Security proof aligns HashGraph with atomic broadcast standards

An adversarial attack can stall the protocol exponentially long

The attack confirms the exponential upper bound conjecture

Abstract

The HashGraph Protocol is a Byzantine fault tolerant atomic broadcast protocol. Its novel use of locally stored metadata allows parties to recover a consistent ordering of their log just by examining their local data, removing the need for a voting protocol. Our paper's first contribution is to present a rewritten proof of security for the HashGraph Protocol that follows the consistency and liveness paradigm used in the atomic broadcast literature.
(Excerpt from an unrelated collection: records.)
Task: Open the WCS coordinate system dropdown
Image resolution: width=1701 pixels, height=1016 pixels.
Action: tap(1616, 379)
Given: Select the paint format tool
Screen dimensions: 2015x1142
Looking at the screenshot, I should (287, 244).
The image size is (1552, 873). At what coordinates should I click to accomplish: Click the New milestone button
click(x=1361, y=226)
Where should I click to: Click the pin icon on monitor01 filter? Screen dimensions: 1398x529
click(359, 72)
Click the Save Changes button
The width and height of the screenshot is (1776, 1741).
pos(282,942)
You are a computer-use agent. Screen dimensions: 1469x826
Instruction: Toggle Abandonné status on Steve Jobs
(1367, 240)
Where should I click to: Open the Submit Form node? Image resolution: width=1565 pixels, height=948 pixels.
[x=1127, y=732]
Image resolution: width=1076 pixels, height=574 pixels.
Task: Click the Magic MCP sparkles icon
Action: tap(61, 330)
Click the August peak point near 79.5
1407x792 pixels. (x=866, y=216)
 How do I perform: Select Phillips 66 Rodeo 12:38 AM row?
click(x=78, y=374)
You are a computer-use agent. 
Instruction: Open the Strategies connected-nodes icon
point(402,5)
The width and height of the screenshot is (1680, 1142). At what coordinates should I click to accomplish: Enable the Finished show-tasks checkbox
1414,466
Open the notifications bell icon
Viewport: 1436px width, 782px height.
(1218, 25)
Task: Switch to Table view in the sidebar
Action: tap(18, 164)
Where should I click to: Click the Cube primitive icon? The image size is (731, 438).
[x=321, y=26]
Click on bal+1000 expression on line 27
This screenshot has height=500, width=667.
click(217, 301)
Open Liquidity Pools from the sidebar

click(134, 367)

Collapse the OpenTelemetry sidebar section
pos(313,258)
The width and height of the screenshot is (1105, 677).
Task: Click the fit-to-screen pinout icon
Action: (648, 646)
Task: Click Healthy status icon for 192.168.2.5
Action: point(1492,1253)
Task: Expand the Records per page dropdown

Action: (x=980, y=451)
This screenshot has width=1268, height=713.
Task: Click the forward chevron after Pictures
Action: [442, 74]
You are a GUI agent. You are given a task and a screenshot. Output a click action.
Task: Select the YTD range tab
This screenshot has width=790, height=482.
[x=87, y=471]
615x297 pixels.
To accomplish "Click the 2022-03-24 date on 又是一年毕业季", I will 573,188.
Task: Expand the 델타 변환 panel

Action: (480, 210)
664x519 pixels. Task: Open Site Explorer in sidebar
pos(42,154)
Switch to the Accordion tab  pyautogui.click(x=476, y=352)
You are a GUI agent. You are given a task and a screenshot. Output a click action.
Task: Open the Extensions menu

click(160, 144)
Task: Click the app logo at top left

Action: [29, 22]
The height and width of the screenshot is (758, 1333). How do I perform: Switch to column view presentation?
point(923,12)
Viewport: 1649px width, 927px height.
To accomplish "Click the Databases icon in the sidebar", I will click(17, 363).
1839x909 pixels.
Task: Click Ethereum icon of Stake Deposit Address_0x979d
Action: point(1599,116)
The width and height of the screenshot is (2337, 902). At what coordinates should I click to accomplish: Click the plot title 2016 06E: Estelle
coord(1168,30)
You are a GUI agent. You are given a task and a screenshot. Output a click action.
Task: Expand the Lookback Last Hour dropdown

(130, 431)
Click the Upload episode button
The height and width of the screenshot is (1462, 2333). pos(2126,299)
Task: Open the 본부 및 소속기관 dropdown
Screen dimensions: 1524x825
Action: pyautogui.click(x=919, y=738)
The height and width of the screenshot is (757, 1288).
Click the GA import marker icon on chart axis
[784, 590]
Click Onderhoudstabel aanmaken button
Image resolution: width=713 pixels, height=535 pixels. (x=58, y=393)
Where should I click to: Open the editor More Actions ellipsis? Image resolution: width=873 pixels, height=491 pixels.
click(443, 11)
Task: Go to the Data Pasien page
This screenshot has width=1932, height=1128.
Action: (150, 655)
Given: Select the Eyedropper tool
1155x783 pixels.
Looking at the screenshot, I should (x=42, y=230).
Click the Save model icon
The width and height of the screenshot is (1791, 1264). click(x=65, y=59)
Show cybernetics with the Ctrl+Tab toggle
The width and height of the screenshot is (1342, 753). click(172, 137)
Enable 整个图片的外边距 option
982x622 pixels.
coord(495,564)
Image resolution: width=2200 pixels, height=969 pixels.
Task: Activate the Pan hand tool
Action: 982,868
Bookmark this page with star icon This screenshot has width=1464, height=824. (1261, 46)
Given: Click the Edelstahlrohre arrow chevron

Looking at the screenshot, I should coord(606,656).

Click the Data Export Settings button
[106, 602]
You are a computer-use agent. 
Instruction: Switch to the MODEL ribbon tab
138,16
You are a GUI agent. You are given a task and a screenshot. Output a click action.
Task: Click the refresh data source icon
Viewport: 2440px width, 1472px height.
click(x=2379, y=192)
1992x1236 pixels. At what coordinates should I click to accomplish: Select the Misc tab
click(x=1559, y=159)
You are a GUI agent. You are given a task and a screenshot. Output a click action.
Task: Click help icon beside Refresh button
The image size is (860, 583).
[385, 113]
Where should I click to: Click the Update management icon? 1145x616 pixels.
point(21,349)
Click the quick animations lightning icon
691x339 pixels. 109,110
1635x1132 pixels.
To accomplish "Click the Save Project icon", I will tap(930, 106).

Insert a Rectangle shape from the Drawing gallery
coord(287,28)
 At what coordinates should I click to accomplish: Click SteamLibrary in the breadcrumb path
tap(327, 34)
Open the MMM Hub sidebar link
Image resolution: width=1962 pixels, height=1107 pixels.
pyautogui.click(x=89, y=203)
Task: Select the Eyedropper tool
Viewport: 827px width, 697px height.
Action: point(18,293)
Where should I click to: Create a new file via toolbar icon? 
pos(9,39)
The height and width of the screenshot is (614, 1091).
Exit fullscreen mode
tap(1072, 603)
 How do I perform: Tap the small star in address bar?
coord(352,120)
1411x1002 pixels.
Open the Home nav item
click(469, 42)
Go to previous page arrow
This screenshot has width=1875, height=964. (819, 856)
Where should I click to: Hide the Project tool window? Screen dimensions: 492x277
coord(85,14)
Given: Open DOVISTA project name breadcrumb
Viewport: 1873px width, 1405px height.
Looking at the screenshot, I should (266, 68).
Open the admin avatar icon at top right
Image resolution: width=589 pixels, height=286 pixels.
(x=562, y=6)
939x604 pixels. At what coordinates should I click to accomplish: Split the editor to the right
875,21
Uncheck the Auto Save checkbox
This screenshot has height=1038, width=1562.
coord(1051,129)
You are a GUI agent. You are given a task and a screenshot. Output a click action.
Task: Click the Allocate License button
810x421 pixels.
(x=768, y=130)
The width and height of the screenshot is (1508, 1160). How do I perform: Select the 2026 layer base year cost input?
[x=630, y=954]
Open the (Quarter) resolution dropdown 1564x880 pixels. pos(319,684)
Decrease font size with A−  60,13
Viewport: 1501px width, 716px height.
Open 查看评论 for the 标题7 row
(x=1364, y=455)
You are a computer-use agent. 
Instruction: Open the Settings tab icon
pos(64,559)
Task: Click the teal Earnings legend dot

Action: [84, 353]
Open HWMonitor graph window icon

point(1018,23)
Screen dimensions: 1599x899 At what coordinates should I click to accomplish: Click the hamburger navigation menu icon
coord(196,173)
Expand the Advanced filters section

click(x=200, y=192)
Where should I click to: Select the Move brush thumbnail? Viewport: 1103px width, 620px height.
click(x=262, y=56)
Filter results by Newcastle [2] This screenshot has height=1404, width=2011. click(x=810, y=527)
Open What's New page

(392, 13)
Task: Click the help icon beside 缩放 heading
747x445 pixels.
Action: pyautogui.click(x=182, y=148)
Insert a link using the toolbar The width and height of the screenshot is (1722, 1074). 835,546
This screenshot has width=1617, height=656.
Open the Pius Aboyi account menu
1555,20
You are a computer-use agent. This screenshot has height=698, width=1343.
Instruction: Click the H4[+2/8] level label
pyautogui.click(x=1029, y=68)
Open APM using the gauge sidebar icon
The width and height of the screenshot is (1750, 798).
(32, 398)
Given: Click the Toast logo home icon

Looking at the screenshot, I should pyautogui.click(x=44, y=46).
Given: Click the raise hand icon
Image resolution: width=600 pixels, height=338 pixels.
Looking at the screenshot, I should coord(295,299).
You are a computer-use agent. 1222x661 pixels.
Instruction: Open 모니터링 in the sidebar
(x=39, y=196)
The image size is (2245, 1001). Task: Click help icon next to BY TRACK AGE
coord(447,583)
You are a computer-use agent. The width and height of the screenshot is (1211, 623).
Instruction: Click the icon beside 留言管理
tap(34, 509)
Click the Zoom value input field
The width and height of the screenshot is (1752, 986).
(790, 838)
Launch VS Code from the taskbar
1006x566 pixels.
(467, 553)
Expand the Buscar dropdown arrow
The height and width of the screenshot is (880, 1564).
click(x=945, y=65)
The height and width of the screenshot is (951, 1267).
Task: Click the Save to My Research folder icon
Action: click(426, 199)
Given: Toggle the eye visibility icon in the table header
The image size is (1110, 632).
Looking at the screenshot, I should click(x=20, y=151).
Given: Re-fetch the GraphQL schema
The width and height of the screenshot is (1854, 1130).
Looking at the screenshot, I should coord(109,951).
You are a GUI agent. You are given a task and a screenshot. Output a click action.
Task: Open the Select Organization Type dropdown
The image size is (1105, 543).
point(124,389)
In our second contribution, we show a novel adversarial strategy that stalls the protocol from committing data to the log for an expected exponential number of rounds. This proves tight the exponential upper bound conjectured in the original paper. We believe that our proof of security will make it easier to compare HashGraph with other atomic broadcast protocols and to incorporate its ideas into new constructions. We also believe that our attack might inspire more research into similar attacks for other DAG-based atomic broadcast protocols.